• GIVEN PROBLEM A
Answer these from the article on the yen, one answer per line, marked the same way:
(i) By what percentage has the Yen risen against the Euro in the last week?
(ii) Which countries does Japan's debt position rank behind?
(iii) What are traders unwinding?

• DOCUMENT TEXT
==========
Failed Euro Bailout Would Buoy Yen

May. 19th 2010

Given that only a week has passed since the bailout of Greece was formally unveiled, it’s still too early to determine whether the plan will be success. Regardless of how it ultimately plays out, though, the bailout (not too mention the concomitant crisis) is shaping up to be THE big market mover of 2009. As investors reposition their chips, some early front-runners are emerging. It might surprise you that one such leader is the Japanese Yen.

On the surface, the Japanese Yen would seem to be an excellent candidate for shorting, especially in the context of the the Greek fiscal crisis. Its fiscal and economic fundamentals are abysmal, and by most measures, it’s debt position is among the least sustainable in the world, behind even Spain, Portugal, and the US. At the same time, the Yen has risen by an unbelievable 8% against the Euro in the last week alone, and many analysts are predicting it will emerge as one of the winners of this episode.

Euro Yen
Why? First of all, with confidence in the Euro flagging, the Yen (and the Dollar) gain luster as the only viable reserve currencies. Regardless of what you think about Japan’s fiscal fundamentals, the longevity at the Yen means that it is inherently safer than the Euro, which may not even exist (in its current form, at least) in a few years time. Second, the current consensus is that the Euro bailout will fail, and as a result, risk tolerance is running low at the moment. With this in mind, it’s no surprise that traders are unwinding their carry trades and that the Yen – “The low-yielding currency of a deflation-prone economy of high savers…entrenched as the world’s funding currency” – has rallied.
==========
• GIVEN PROBLEM B
Rewrite the listing from its first line down through the line containing "Last 15 days (47, 68)" as a JSON list of strings, one string per line. Skip blank lines and leave out the pictures.

• GIVEN DATA
==========
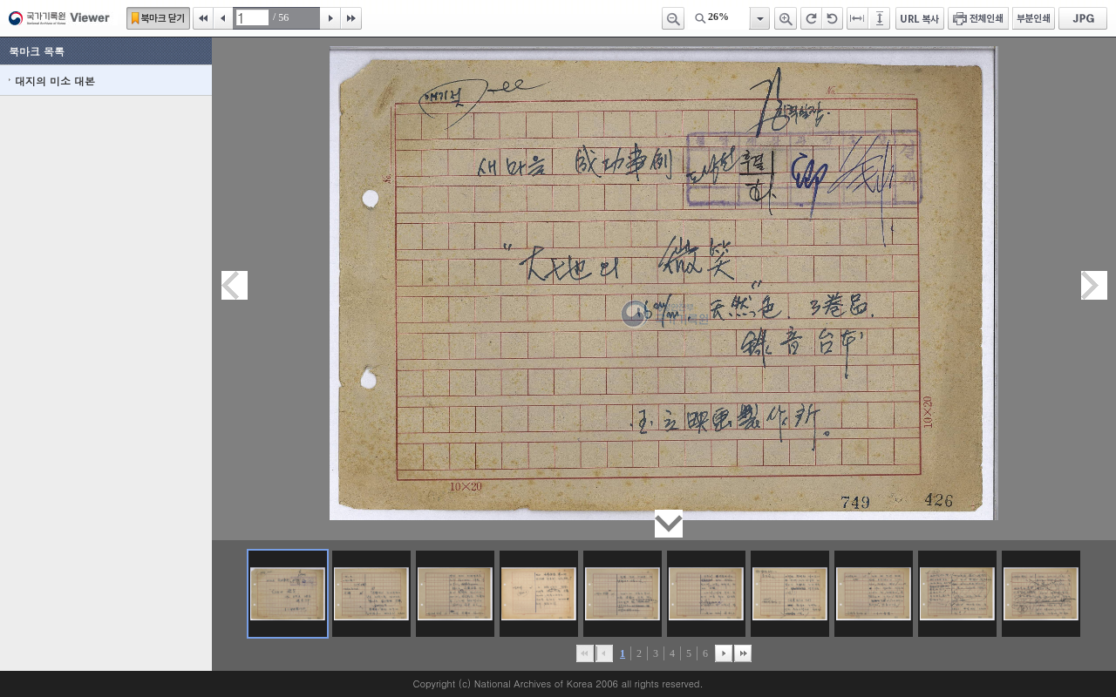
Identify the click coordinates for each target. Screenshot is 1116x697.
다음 (330, 18)
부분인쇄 (1033, 18)
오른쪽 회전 (811, 18)
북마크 (158, 18)
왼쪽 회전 (832, 18)
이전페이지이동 (234, 285)
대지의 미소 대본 (55, 80)
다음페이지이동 (1094, 285)
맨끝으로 (743, 653)
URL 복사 (919, 18)
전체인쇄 (978, 18)
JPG (1082, 18)
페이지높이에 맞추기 (880, 18)
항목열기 (759, 18)
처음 (203, 18)
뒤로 (724, 653)
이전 (223, 18)
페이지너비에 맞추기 (858, 18)
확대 (785, 18)
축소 (673, 18)
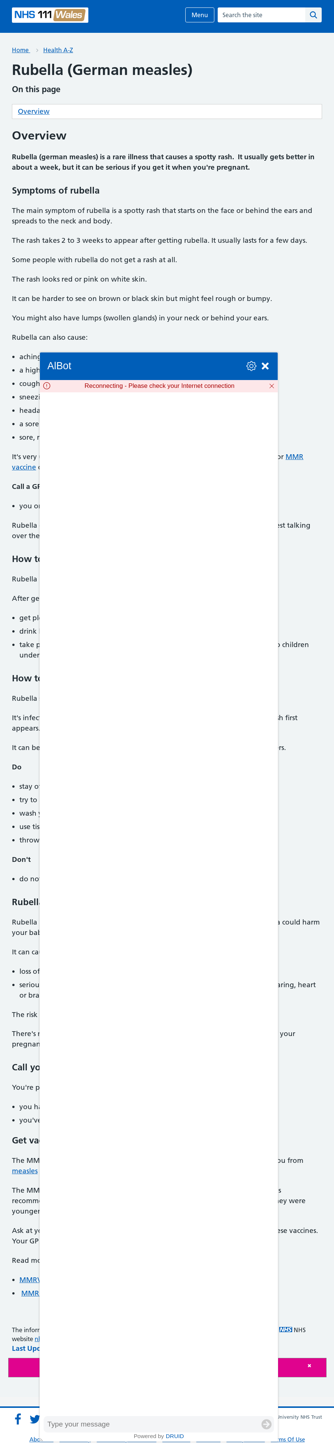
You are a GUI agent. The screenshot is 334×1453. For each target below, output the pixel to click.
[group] (159, 904)
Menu (200, 15)
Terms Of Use (288, 1439)
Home (21, 50)
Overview (34, 111)
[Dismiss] (272, 386)
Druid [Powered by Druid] (175, 1436)
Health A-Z (58, 50)
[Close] (315, 1365)
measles (25, 1171)
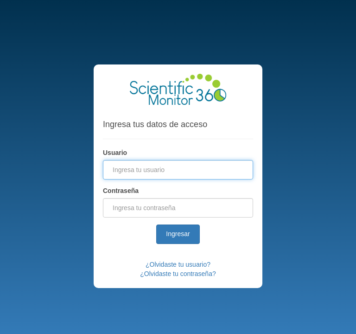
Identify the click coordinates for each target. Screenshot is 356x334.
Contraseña (121, 190)
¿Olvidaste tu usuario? (178, 264)
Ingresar (178, 234)
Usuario (115, 152)
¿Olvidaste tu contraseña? (178, 273)
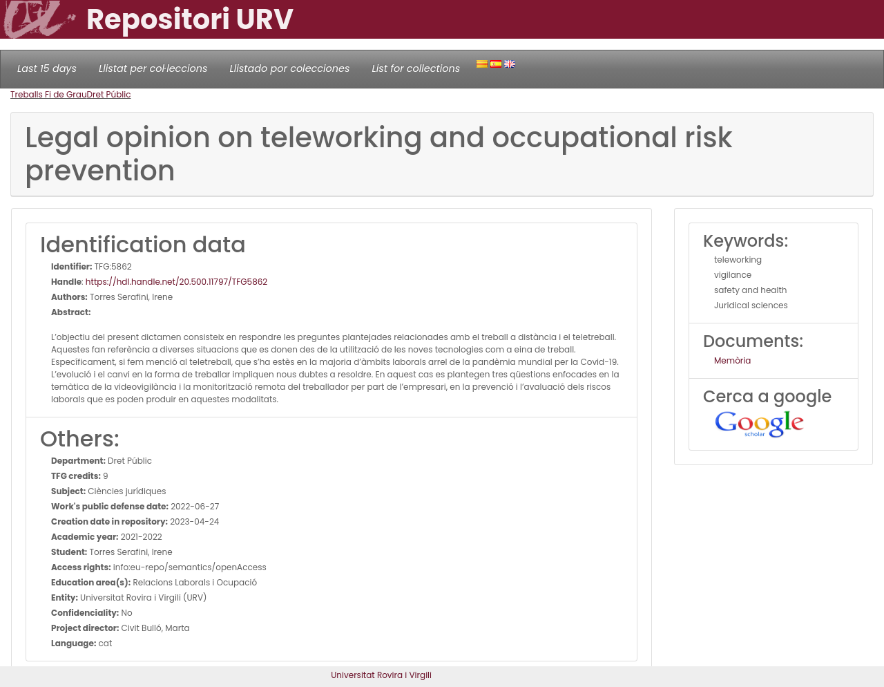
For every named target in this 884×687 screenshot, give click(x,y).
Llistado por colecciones (290, 68)
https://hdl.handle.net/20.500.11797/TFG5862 (176, 282)
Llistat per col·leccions (153, 68)
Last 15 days (47, 68)
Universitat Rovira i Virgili (381, 675)
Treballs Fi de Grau (48, 94)
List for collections (416, 68)
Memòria (732, 360)
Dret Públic (109, 94)
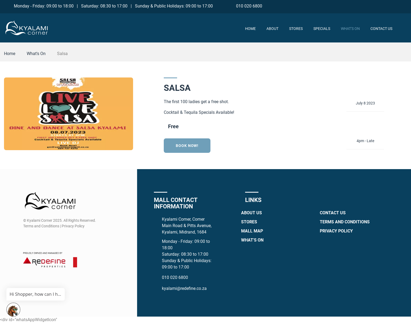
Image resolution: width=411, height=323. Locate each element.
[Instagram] (383, 5)
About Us (251, 212)
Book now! (187, 145)
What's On (350, 28)
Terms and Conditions (345, 221)
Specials (321, 28)
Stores (296, 28)
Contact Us (381, 28)
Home (250, 28)
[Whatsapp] (393, 5)
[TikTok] (403, 5)
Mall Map (252, 231)
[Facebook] (373, 5)
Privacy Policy (336, 231)
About (272, 28)
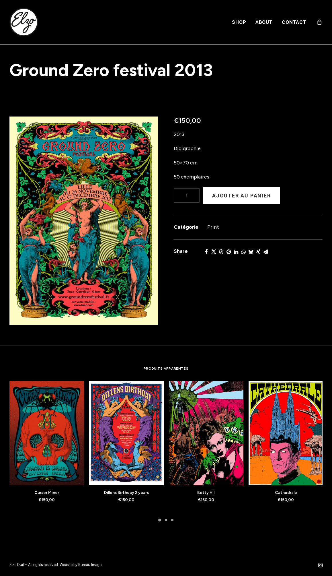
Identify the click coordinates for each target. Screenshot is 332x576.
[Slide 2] (166, 520)
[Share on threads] (221, 251)
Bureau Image (89, 565)
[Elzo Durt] (23, 22)
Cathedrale (286, 492)
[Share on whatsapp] (243, 251)
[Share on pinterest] (228, 251)
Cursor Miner (46, 492)
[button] (83, 221)
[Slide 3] (172, 520)
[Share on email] (265, 251)
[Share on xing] (258, 251)
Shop (239, 22)
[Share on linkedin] (236, 251)
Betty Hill (206, 492)
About (264, 22)
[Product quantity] (187, 195)
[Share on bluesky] (250, 251)
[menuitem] (239, 22)
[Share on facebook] (206, 251)
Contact (294, 22)
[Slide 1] (160, 520)
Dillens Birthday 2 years (126, 492)
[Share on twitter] (213, 251)
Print (213, 227)
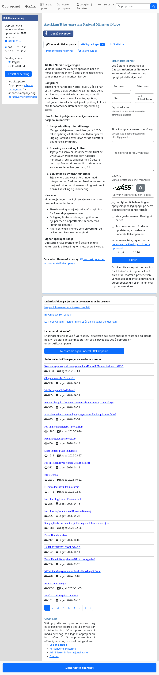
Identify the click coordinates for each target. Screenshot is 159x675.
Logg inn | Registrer (84, 6)
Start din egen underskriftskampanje (84, 351)
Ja (123, 252)
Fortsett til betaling (18, 74)
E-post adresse (120, 107)
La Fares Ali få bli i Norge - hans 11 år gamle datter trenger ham (80, 321)
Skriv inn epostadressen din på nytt (133, 129)
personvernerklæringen (22, 97)
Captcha (116, 175)
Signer (133, 260)
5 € (10, 47)
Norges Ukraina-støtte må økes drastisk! (67, 307)
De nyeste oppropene (63, 6)
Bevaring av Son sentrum (58, 314)
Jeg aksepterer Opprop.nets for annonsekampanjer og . (23, 89)
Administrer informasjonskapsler (69, 652)
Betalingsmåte (13, 58)
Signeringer (93, 44)
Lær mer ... (13, 41)
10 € (23, 47)
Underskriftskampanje (61, 44)
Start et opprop (46, 6)
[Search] (133, 6)
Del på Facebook (57, 33)
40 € (23, 51)
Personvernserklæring (59, 51)
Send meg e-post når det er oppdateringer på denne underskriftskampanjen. (132, 230)
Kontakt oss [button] (105, 4)
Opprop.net (11, 6)
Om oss (54, 656)
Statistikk (117, 44)
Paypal (16, 62)
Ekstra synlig (87, 51)
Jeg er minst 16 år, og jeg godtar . (131, 244)
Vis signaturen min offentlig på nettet (134, 218)
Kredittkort (18, 66)
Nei (139, 252)
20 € (10, 51)
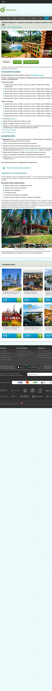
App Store (21, 367)
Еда (4, 18)
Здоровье (15, 18)
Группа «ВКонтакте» (9, 132)
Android (34, 67)
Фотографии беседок (10, 130)
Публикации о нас (6, 353)
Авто (29, 18)
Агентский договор (44, 351)
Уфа (3, 1)
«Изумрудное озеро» (37, 75)
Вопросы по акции (31, 62)
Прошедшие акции (22, 355)
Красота (8, 18)
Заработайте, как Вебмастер (25, 353)
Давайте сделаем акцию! (24, 351)
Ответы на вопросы (6, 359)
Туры (46, 18)
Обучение (35, 18)
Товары (41, 18)
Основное (6, 62)
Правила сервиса (6, 357)
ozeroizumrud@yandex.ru (31, 150)
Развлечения (22, 18)
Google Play (32, 367)
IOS (28, 67)
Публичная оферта (44, 355)
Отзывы (17, 62)
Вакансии (3, 355)
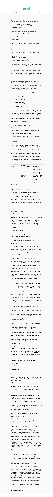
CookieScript (23, 175)
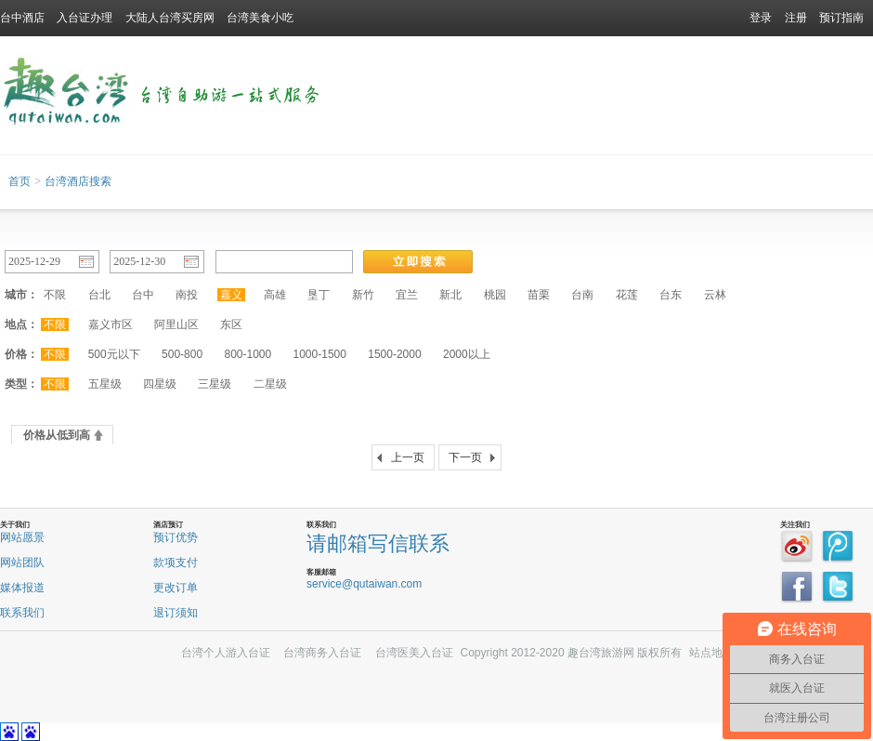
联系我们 (22, 612)
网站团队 (22, 562)
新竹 (363, 294)
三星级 (214, 383)
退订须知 (175, 612)
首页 (19, 181)
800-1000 (247, 354)
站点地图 (711, 652)
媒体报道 (22, 587)
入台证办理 (84, 17)
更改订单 (175, 587)
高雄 (275, 294)
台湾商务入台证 (322, 652)
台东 (670, 294)
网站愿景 (22, 537)
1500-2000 (394, 354)
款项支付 (175, 562)
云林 (715, 294)
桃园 (495, 294)
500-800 (182, 354)
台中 (143, 294)
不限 (55, 294)
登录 (760, 17)
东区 (231, 324)
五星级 (105, 383)
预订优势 (175, 537)
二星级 (270, 383)
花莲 (627, 294)
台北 (99, 294)
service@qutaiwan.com (364, 583)
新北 (450, 294)
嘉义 (231, 294)
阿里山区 (176, 324)
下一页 (465, 457)
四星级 (159, 383)
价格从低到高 (56, 435)
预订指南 (841, 17)
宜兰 (407, 294)
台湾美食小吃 (260, 17)
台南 (582, 294)
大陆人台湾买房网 (170, 17)
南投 (187, 294)
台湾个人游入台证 (225, 652)
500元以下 (114, 354)
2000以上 (466, 354)
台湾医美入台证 (414, 652)
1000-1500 (319, 354)
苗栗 (539, 294)
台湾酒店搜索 (78, 181)
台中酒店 (22, 17)
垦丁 (318, 294)
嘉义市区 (110, 324)
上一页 (407, 457)
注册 (796, 17)
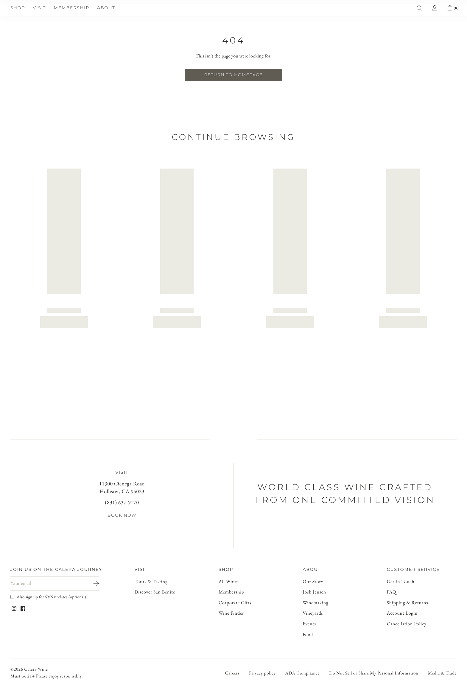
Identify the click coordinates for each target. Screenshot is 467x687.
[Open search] (4, 46)
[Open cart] (4, 515)
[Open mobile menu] (7, 34)
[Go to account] (233, 509)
==========
• WRITTEN REPLY A
(i) 8%
(ii) Spain, Portugal, and the US
(iii) Their carry trades

• WRITTEN REPLY B
[
  "Identify the click coordinates for each target. Screenshot is 1116x697.",
  "다음 (330, 18)",
  "부분인쇄 (1033, 18)",
  "오른쪽 회전 (811, 18)",
  "북마크 (158, 18)",
  "왼쪽 회전 (832, 18)",
  "이전페이지이동 (234, 285)",
  "대지의 미소 대본 (55, 80)",
  "다음페이지이동 (1094, 285)",
  "맨끝으로 (743, 653)",
  "URL 복사 (919, 18)",
  "전체인쇄 (978, 18)",
  "JPG (1082, 18)",
  "페이지높이에 맞추기 (880, 18)",
  "항목열기 (759, 18)",
  "처음 (203, 18)",
  "뒤로 (724, 653)",
  "이전 (223, 18)",
  "페이지너비에 맞추기 (858, 18)",
  "확대 (785, 18)",
  "축소 (673, 18)",
  "You are a GUI agent. The screenshot is 334×1453. For each target below, output the pixel to click.",
  "[group] (159, 904)",
  "Menu (200, 15)",
  "Terms Of Use (288, 1439)",
  "Home (21, 50)",
  "Overview (34, 111)",
  "[Dismiss] (272, 386)",
  "Druid [Powered by Druid] (175, 1436)",
  "Health A-Z (58, 50)",
  "[Close] (315, 1365)",
  "measles (25, 1171)",
  "Identify the click coordinates for each target. Screenshot is 356x334.",
  "Contraseña (121, 190)",
  "¿Olvidaste tu usuario? (178, 264)",
  "Ingresar (178, 234)",
  "Usuario (115, 152)",
  "¿Olvidaste tu contraseña? (178, 273)",
  "For every named target in this 884×687 screenshot, give click(x,y).",
  "Llistado por colecciones (290, 68)",
  "https://hdl.handle.net/20.500.11797/TFG5862 (176, 282)",
  "Llistat per col·leccions (153, 68)",
  "Last 15 days (47, 68)"
]